→ EXERCISE OBJECTIVE
Only the lines holding "Choose" are wanted. Copy every one from the records below.

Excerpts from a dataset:
--- START ---

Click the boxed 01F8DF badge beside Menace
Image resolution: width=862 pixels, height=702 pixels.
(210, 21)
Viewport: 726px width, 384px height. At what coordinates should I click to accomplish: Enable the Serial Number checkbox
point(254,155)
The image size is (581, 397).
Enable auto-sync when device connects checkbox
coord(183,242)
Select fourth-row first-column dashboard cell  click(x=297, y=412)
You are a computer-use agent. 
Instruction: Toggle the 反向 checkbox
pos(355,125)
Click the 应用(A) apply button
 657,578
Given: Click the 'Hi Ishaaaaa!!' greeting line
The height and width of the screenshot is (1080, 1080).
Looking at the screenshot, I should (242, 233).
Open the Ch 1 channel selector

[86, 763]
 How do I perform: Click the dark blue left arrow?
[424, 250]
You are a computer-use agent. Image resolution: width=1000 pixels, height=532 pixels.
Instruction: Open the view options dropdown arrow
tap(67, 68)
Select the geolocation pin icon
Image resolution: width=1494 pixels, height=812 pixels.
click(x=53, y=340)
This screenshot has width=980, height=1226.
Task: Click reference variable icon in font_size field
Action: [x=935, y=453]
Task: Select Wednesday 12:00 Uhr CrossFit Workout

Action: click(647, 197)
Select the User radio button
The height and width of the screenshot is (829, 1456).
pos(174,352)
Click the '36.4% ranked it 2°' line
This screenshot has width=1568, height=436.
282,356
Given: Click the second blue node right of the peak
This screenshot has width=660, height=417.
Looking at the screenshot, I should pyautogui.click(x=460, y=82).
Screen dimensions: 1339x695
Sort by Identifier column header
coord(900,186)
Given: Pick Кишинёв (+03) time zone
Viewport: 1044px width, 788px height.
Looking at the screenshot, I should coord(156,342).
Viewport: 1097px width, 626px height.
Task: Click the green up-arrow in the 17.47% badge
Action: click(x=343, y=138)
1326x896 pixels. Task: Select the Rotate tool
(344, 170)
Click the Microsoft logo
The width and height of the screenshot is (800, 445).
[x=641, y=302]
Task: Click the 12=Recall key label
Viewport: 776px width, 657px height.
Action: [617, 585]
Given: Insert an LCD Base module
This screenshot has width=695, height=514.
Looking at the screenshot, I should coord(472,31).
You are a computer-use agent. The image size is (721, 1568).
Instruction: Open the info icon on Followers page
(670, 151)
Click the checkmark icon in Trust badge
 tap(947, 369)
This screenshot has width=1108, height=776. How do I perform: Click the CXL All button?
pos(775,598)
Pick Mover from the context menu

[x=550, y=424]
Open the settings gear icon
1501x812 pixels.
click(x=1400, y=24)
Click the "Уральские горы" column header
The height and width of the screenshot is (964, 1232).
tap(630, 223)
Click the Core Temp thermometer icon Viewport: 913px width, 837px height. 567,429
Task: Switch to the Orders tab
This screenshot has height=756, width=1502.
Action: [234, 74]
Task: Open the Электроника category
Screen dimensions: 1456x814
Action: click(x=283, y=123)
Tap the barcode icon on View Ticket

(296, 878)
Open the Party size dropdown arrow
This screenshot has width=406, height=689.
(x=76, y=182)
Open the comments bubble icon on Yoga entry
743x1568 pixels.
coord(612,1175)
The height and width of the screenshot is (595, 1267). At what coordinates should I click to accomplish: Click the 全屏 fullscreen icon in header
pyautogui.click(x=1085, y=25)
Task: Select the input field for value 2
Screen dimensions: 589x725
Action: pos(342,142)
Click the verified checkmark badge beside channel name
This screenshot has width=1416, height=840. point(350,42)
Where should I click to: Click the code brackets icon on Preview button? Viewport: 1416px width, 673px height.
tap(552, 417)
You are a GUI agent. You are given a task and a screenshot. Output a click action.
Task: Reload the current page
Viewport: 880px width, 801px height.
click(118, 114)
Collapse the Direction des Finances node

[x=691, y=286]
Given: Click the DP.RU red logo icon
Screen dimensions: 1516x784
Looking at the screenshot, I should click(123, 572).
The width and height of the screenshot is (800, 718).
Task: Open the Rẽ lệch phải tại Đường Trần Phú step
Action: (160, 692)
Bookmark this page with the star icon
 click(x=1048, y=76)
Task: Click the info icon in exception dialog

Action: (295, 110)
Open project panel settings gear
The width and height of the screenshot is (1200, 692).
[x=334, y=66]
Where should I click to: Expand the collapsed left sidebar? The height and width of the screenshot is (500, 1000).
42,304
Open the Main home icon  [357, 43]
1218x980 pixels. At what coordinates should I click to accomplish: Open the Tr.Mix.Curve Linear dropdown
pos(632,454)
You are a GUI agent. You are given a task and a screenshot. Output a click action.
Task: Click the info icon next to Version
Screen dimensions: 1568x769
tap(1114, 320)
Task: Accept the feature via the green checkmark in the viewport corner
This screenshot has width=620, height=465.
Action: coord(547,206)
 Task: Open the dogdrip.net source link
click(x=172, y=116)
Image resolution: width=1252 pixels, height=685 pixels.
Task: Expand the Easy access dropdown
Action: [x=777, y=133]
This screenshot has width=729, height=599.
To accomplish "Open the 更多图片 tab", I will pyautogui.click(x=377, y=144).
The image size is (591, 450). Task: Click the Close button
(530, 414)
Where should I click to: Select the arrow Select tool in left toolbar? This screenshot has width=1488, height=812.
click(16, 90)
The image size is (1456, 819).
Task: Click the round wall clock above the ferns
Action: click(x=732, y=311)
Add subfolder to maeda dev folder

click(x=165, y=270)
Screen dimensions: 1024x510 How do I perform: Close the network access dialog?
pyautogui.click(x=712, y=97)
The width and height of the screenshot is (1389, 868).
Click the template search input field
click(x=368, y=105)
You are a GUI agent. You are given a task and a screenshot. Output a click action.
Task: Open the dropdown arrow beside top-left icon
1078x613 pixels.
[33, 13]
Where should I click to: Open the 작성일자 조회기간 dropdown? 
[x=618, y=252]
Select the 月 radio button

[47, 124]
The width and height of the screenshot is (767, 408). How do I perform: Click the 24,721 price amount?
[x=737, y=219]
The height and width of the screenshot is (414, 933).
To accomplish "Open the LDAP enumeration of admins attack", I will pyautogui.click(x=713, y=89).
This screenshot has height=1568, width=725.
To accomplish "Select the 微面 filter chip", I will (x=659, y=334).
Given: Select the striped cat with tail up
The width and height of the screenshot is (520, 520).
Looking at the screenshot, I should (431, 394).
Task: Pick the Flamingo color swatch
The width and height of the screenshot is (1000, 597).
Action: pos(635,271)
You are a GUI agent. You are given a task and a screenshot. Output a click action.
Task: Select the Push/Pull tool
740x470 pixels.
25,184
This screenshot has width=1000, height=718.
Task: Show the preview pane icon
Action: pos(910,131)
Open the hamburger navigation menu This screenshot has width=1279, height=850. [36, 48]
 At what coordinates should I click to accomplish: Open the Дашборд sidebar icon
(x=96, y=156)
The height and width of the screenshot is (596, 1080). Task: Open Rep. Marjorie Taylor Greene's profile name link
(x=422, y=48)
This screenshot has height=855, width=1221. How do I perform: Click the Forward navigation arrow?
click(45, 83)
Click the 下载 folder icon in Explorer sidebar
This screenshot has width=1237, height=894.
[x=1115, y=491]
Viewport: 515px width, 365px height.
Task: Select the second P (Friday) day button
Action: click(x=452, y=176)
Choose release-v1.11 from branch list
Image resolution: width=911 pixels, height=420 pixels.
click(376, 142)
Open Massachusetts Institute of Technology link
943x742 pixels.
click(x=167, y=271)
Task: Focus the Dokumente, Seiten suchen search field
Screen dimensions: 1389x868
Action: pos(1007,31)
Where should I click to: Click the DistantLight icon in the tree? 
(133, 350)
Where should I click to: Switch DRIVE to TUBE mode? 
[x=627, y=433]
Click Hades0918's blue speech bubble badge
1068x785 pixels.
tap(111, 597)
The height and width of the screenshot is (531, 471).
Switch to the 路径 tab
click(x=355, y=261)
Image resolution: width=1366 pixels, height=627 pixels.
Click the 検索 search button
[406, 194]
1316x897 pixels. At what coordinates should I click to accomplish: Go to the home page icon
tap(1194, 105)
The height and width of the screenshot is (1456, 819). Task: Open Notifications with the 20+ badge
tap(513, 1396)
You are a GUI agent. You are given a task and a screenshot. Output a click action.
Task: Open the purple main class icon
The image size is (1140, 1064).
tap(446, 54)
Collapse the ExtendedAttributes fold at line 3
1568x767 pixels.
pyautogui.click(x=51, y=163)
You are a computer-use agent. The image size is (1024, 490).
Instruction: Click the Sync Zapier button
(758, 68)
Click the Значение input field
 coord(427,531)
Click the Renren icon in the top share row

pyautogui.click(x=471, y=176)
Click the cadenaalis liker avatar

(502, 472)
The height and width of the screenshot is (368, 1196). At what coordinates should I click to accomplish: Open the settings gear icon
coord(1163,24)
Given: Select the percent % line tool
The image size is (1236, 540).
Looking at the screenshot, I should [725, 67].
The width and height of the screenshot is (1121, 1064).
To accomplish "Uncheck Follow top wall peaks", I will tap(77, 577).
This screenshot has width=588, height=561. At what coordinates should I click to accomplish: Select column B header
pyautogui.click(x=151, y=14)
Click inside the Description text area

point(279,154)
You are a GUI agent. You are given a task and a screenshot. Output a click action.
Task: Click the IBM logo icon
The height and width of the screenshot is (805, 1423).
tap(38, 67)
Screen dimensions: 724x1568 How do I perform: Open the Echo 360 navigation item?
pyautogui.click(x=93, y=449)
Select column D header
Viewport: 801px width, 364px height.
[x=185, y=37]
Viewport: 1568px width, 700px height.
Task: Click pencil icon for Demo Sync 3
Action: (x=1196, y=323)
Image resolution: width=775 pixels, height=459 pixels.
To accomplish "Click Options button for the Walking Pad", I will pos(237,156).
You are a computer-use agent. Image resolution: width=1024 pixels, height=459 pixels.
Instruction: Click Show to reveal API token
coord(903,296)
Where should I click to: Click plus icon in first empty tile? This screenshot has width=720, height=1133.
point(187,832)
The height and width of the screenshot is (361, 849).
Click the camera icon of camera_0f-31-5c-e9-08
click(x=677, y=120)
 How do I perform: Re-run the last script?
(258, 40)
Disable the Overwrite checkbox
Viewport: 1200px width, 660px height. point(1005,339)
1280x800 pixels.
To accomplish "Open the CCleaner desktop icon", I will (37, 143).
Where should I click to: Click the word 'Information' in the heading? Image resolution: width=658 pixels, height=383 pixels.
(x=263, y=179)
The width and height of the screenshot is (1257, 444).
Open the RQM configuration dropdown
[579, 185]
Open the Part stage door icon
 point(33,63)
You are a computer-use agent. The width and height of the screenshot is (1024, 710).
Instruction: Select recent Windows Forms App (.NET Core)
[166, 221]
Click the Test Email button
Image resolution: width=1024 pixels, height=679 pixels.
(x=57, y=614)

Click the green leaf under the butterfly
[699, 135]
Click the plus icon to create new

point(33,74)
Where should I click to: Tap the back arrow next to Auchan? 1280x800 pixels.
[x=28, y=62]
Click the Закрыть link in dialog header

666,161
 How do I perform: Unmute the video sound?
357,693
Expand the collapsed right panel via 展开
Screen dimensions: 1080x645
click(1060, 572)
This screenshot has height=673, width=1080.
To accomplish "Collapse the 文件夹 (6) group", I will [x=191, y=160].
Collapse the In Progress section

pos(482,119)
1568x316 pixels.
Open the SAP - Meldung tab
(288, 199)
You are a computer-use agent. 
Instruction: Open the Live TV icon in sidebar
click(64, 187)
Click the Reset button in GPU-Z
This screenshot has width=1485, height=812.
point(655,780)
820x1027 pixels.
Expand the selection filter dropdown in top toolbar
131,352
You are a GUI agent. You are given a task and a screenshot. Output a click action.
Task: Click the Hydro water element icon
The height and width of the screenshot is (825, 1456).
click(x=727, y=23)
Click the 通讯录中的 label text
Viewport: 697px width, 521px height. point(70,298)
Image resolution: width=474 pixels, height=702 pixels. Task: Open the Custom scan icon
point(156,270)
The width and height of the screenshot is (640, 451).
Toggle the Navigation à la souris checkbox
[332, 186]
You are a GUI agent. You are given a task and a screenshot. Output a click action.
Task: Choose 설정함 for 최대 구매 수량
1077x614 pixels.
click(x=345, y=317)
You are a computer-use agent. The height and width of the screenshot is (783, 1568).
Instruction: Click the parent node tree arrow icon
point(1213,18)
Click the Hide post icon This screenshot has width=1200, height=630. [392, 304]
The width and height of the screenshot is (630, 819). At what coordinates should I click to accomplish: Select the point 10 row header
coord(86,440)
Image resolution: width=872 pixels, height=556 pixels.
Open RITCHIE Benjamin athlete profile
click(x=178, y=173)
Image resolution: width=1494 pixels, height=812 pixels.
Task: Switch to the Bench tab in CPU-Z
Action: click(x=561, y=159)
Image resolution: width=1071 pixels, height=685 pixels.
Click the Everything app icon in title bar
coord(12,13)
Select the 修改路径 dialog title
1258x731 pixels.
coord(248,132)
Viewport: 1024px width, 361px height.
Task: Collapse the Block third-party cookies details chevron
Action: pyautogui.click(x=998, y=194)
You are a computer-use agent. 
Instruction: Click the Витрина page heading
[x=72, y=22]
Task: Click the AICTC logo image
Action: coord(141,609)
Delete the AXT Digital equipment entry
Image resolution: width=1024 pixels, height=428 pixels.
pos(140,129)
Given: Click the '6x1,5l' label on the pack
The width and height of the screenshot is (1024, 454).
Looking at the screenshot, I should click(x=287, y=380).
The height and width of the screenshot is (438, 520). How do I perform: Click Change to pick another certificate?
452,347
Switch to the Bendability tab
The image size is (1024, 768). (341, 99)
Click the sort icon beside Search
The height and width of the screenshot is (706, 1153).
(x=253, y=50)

--- END ---

→ OUTPUT
Choose release-v1.11 from branch list
Task: Choose 설정함 for 최대 구매 수량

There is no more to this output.